====== Study material ======

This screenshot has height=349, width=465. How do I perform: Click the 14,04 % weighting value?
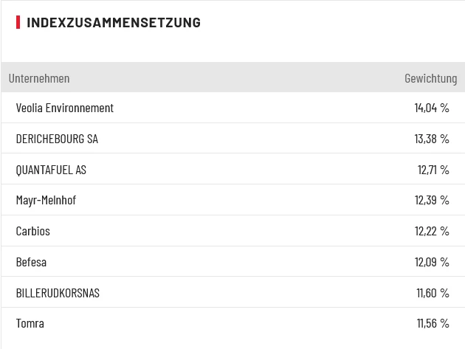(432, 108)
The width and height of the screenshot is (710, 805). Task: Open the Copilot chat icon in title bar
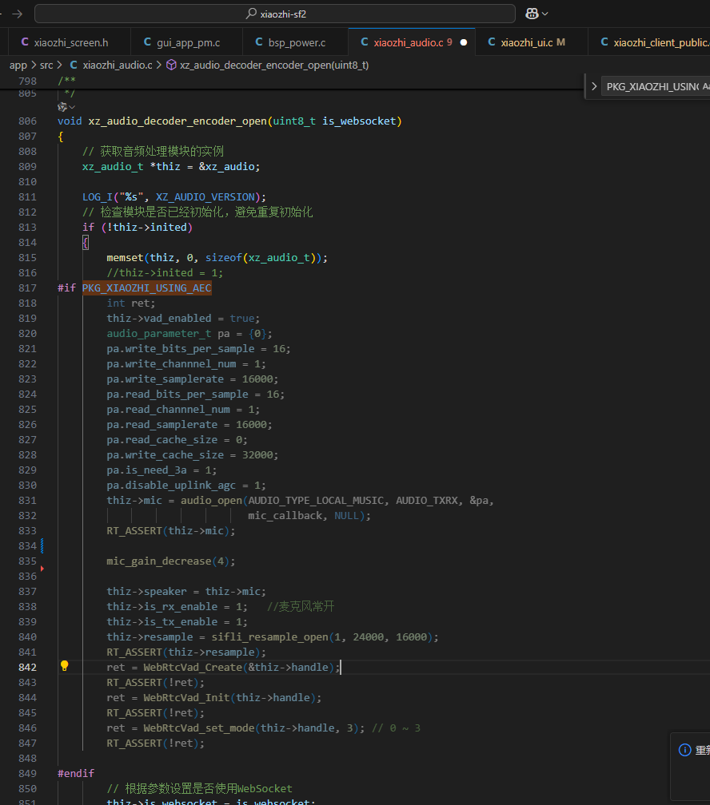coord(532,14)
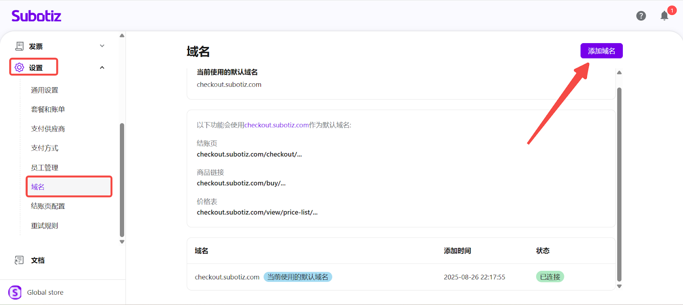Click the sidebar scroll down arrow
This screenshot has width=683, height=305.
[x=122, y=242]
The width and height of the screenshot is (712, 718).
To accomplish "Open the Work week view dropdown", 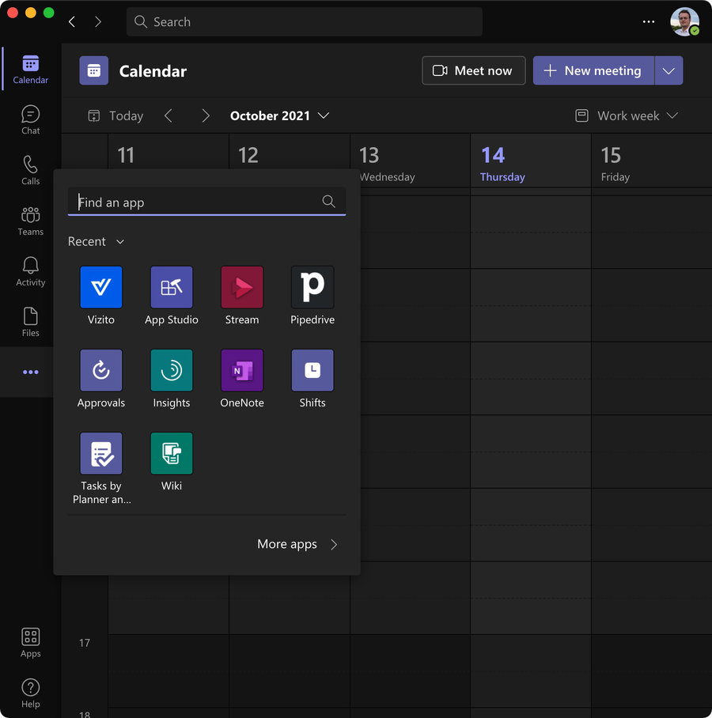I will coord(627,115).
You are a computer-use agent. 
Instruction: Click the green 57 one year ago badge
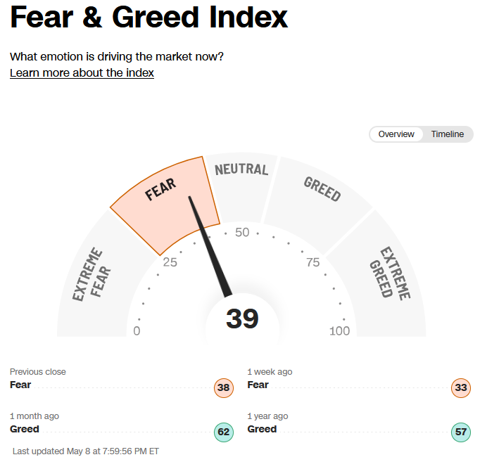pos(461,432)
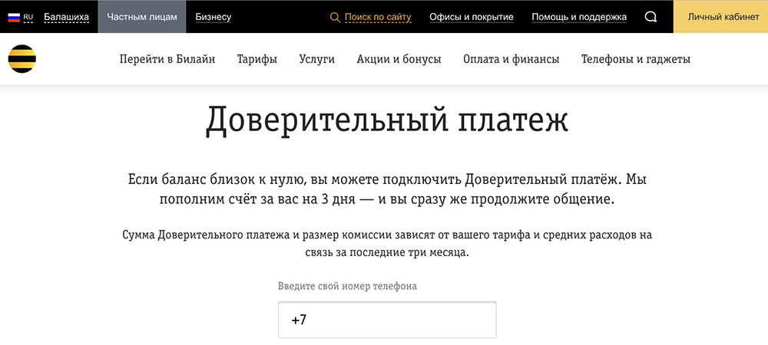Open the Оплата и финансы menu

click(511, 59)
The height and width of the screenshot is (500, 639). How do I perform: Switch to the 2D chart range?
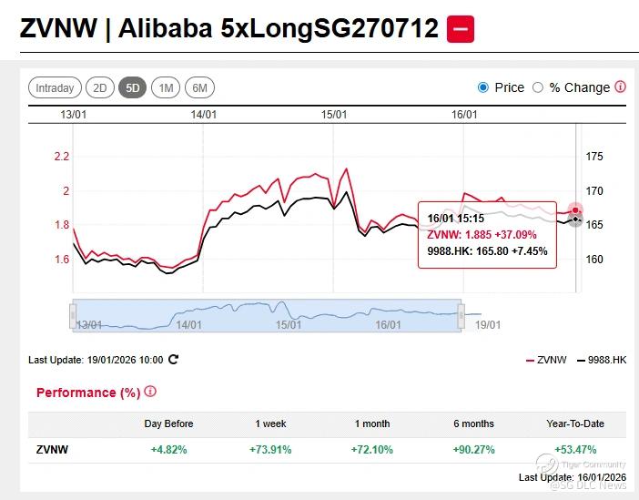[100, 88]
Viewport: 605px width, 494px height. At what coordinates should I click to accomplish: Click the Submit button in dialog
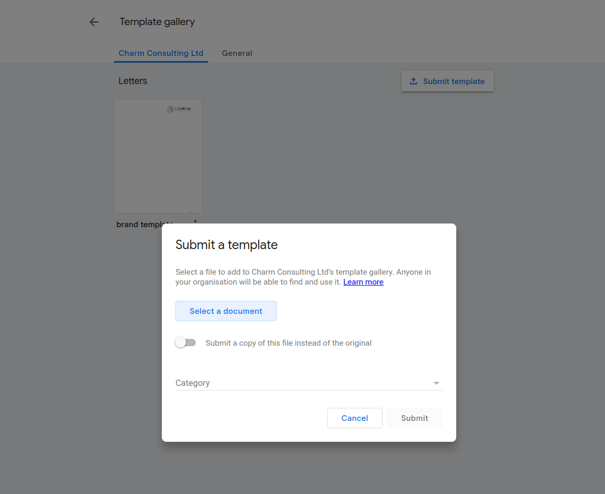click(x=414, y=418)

======

[Directions]
Output only the lines running from the one containing "The height and" to the end of the records, inclusive and exact; skip the pictures.

[Answer box]
The height and width of the screenshot is (500, 639). How do I perform: Switch to the 2D chart range?
[100, 88]
Viewport: 605px width, 494px height. At what coordinates should I click to accomplish: Click the Submit button in dialog
click(x=414, y=418)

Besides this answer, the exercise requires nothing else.